In an effort to avoid unintended consequences of provisions contained in an otherwise well-intentioned piece of legislation, Governor Chris Christie today conditionally vetoed A-359, which appropriately targets unregulated consultants engaged in foreclosure "rescue" scams against distressed homeowners. The Governor's changes to the bill further aid and protect distressed property owners by maintaining their ability to avoid foreclosure by entering into legitimate pre-foreclosure options, stemming further real estate losses and unnecessary bankruptcies.
As originally written by its sponsors, A-359 included a provision mandating that, in all instances, a distressed homeowner be paid at least 82 percent of the property's fair market value in consideration of the homeowner's transfer of title.
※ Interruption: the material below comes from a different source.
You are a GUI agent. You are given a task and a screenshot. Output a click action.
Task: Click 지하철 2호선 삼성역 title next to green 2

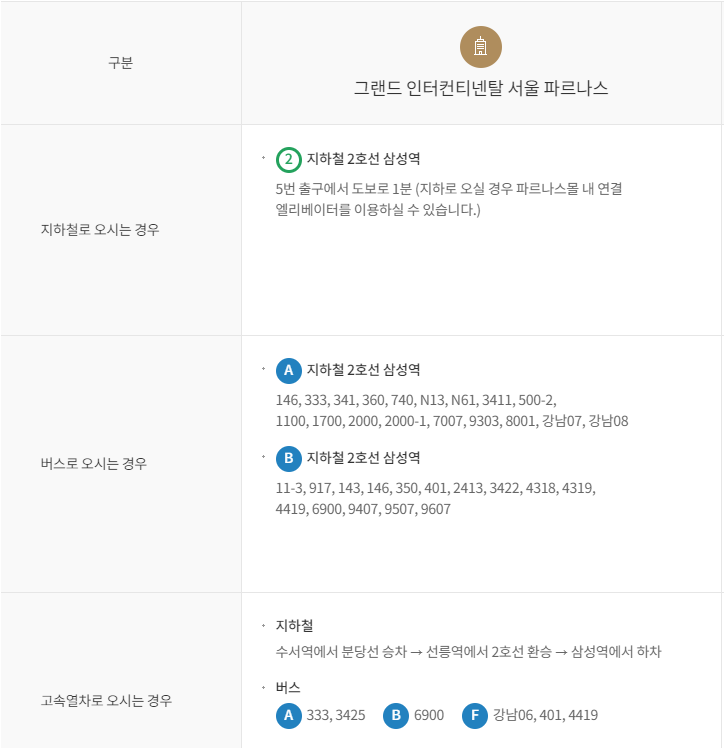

While a laudable protection on its face, that part of the bill would have the consequence of freezing the marketplace for legitimate distressed residential properties-- limiting options and actually hurting the very people the bill purported to help.
"Wisely, the original intent of the bill was to specifically target the unregulated foreclosure consultants who at times employ fraudulent methods to obtain distressed properties at reduced costs," Governor Christie said in his veto message. "Attempting to regulate nearly all distressed properties could have the dire effect of curtailing legitimate transactions across the State, preventing homeowners from engaging in pre-foreclosure transactions to stem further losses, and forcing banks to foreclose on many of the thousands of financially distressed homes in New Jersey that are already "under water.'"
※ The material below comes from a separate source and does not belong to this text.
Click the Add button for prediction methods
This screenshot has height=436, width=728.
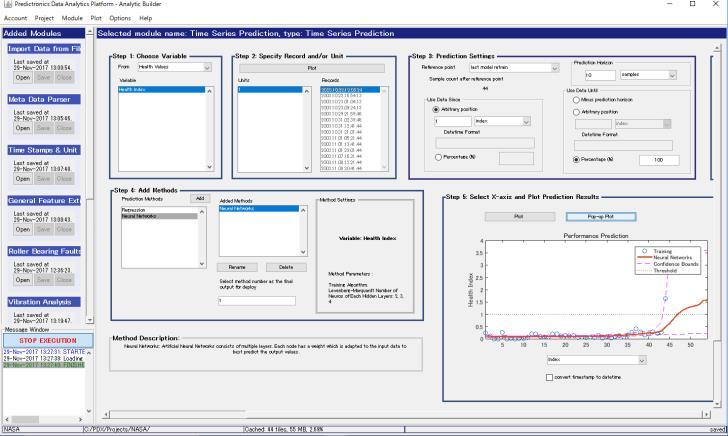[199, 198]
"Simply stated, without the option of legitimate, pre-foreclosure sales, many homeowners will end up in bankruptcy, while banks will end up with more foreclosed-upon property, more debt, and new requests for taxpayer-funded support."
As modified by Governor Christie and returned for consideration by the Legislature, the bill clarifies that only distressed property conveyances and "conditional conveyances" involving participation by a foreclosure consultant be subject to the "82 percent of fair market value" requirement. In this way, A-359 with the Governor's changes is comparable to legislation in other states, such as Illinois, that is more narrowly crafted to curb foreclosure rescue scams without adversely impacting the residential real estate market.
With the improvements he recommends, Governor Christie said he looks forward to signing the bill to protect distressed property owners from the unlicensed and unsupervised individuals who might prey on the vulnerable.
Assembly sponsors of A-359 were Assemblymembers Gary S. Schaer (D-Bergen, Essex, Passaic), John J. Burzichelli (D-Salem, Cumberland, Gloucester), Bonnie Watson Coleman (D-Mercer), and Wayne P. DeAngelo (D-Mercer, Middlesex), and Senate sponsors of the companion bill included Senators Shirley K. Turner (D-Mercer) and Brian P. Stack (D-Hudson).